Consegna: Riscrivi il tratto dei dati che va dalla riga con "Given: Click the Галерея Прогресса logo" fino alla riga con "Looking at the screenshot, the action is 374,84.", entrambe comprese, richieste incluse, spostando di 130 ogni coordinata nelle risposte. Lascia fuori le immagini.

[Dati sulla posizione di elementi e testo]
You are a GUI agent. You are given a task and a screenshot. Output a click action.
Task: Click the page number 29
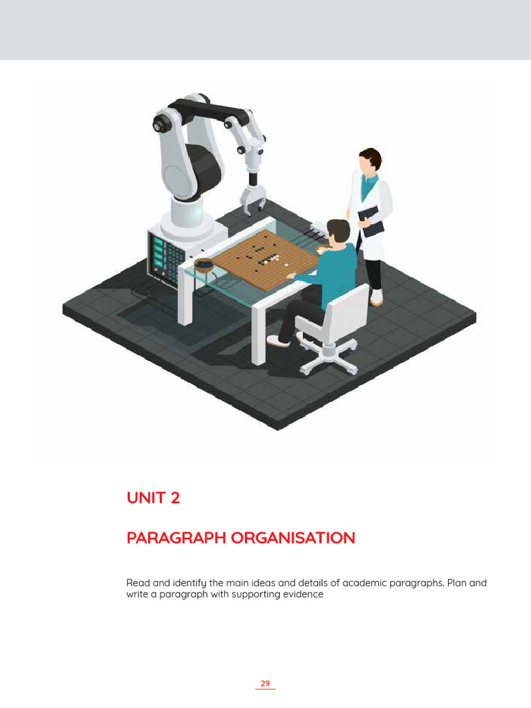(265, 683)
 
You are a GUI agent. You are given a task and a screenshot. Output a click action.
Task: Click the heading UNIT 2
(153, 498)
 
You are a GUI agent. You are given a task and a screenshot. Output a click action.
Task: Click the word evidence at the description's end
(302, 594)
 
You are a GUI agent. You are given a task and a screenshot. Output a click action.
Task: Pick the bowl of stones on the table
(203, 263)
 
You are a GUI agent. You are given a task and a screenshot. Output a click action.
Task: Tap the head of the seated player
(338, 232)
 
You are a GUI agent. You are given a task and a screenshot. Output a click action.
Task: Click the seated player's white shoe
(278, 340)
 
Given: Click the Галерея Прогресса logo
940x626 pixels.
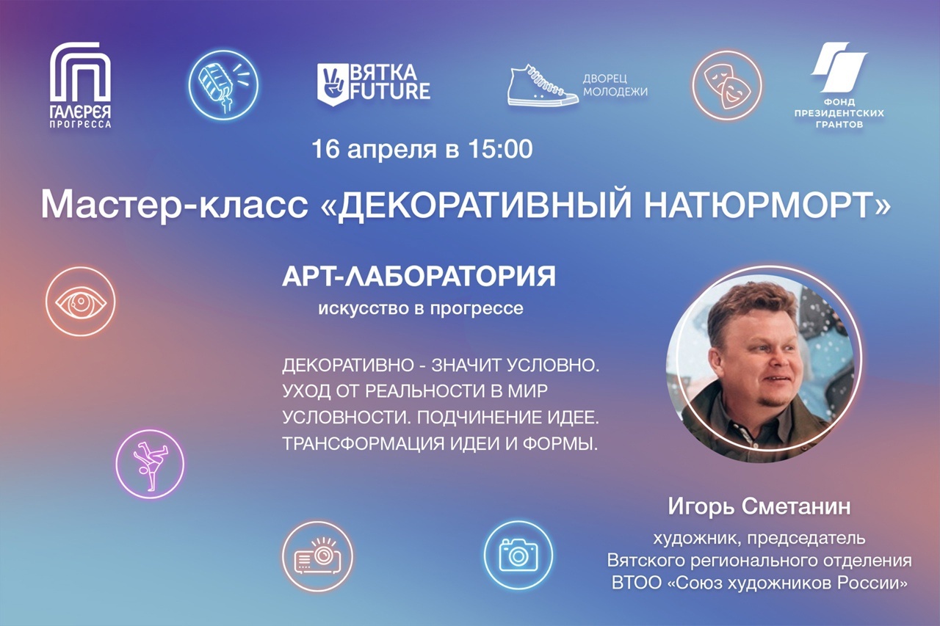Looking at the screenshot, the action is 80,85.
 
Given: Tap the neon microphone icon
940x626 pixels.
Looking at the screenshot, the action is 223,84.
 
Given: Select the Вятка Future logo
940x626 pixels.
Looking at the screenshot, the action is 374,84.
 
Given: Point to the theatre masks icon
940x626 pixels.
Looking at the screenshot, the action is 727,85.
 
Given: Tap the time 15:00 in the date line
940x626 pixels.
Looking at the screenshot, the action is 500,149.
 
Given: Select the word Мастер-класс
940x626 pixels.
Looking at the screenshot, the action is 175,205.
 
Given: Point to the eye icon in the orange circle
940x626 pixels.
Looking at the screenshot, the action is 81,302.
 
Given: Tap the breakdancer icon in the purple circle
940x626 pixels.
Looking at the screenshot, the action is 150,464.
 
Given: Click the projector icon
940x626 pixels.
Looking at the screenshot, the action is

Risultato dell'esercizio:
Given: Click the Галерея Прогресса logo
940x626 pixels.
Looking at the screenshot, the action is 210,215.
 
Given: Tap the neon microphone icon
940x626 pixels.
Looking at the screenshot, the action is 353,214.
 
Given: Select the Вятка Future logo
940x626 pixels.
Looking at the screenshot, the action is 504,214.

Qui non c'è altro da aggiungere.